With the unique top 50 gene sets related to colorectal cancer from disease search and gene search (Table 3 and Table 4), we next investigated the gene-set associations between them; 863 associations were found by overlapping the gene symbols between each pair of gene sets, out of which 642 also satisfied Fisher's exact test of a p-value and FDR less than 0.05. A network visualization using Cytoscape [23] is shown in Figure 4. Most of those gene sets are connected to one another, and a few share a large number of genes, suggesting that they form a collaborative unit in colorectal cancer.

Figure 4
figure 4

CRC-specific gene-set association network (GSAN) on the top gene sets from colorectal cancer study. Node size: Gene-set scale (Counting genes in each gene set); Node color: Gene-set data source; Edge width: Similarity score (≥ 0.1). All gene sets are highly connected to each other, suggesting their collaborative functions in colorectal cancer.
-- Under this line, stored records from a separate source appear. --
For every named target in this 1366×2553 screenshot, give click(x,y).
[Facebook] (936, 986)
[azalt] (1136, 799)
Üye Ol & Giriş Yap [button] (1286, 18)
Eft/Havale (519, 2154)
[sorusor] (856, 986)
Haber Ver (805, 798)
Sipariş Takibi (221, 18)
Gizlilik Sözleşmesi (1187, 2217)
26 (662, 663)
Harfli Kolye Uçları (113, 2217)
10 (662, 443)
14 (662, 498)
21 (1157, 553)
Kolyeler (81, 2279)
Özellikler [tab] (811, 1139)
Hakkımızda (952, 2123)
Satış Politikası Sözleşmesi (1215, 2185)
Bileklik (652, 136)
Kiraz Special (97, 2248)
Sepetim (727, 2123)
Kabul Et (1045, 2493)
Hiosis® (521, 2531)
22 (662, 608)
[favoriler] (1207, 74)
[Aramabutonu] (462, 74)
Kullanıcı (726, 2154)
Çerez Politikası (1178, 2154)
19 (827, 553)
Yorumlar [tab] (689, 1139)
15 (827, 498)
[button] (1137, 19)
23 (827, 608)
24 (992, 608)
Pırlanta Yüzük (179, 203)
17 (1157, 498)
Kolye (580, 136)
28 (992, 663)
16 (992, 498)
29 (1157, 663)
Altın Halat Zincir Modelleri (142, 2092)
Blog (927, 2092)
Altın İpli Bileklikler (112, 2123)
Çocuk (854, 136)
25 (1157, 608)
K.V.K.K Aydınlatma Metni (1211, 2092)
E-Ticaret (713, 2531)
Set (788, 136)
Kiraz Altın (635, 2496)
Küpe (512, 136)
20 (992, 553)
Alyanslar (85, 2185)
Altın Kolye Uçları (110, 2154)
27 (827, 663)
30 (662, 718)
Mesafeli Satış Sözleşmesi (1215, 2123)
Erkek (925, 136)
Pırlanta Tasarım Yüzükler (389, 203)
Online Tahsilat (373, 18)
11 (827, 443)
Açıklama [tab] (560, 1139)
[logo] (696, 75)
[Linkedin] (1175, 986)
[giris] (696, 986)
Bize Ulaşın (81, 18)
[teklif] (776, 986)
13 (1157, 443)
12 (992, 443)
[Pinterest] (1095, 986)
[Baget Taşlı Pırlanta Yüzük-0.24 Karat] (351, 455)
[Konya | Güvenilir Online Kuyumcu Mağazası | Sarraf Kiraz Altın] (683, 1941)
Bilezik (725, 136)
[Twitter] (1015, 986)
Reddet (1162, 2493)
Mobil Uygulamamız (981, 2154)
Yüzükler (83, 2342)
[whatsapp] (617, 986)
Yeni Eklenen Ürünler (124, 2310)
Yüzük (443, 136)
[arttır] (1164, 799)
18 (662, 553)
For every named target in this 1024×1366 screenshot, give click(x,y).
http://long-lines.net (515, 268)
Case study V: Prioritizing disease-associated gene sets by using differential gene-set expressions

First, the differential gene expression value (ABS_FC) for each gene in a gene set is calculated from the differential analysis based on the microarray data GSE8671. Second, the differential gene-set expression value (NORM_ABS_FC) for each gene set in the CRC-specific GSAN is calculated by using Equation (2). Third, a CRC-specific GSAN with differential gene-set expressions is shown in Figure 5, in which node size represents gene-set scale (Counting genes in each gene set); node color represents differential gene-set expression (NORM_ABS_FC); node line color represents the gene-set data source; and edge width represents the similarity score. By considering differential gene-set expressions for each gene set, we prioritize top-selected gene sets as shown in Table 5. Most of top-ranked gene sets are closely related to colon tissue, colorectal cancer, or other cancers, which implies that our database can not only support comprehensive disease-associated gene-set searching and browsing, but also accurate, disease-specific gene-set prioritizing by using the concept of differential expressions at the gene-set level.

Figure 5
figure 5

CRC-specific gene-set association network (GSAN) with differential gene-set expressions. The differential gene expressions are from the differential analysis based on the microarray data, GSE8671. Node size: Gene-set scale (Counting genes in each gene set); Node color: Differential gene-set expression (NORM_ABS_FC); Node line color: Gene-set data source; and Edge width: Similarity score (≥ 0.1).

Table 5 Top 20 gene sets ranked by differential gene-set expressions in the CRC-specific gene-set association network (GSAN)

Discussion

In the near future, we will improve gene-set similarity algorithms by using a global PPI network to calculate their distance. This would provide a more robust measurement for web interface development, and we plan to add a disease browsing function based on disease ontology and a network visualization function to show the gene-set association dynamically. Our final goal is to perform multi-scale network modeling for molecular phenotype discoveries by integrating differential expressions with pathway and network topologies. The current release of PAGED provides a solid foundation for us to develop third-generation pathway analysis tools [1].

Conclusions

We developed PAGED, an online database that provides the most comprehensive public compilation of gene sets. In the current release, PAGED contains a total of 25,242 gene sets, 61,413 genes, 20 organisms, and 1,275,560 records from five major categories: the pathway data from HPD, genome-level disease data from OMIM and GAD, transcriptome-level gene signatures from MSigDB and GeneSigDB, the post-transcriptome microRNA data from miRecords, and proteome-level data from HAPPI. The number of overlapping genes between each data source, gene-set scale distribution, and case study in colorectal cancer shows the synergistic effect of integrating data sources, which greatly facilitate access to gene-set-based prior knowledge. The current PAGED software can help users address a wide range of gene-set-related questions in human disease biology studies.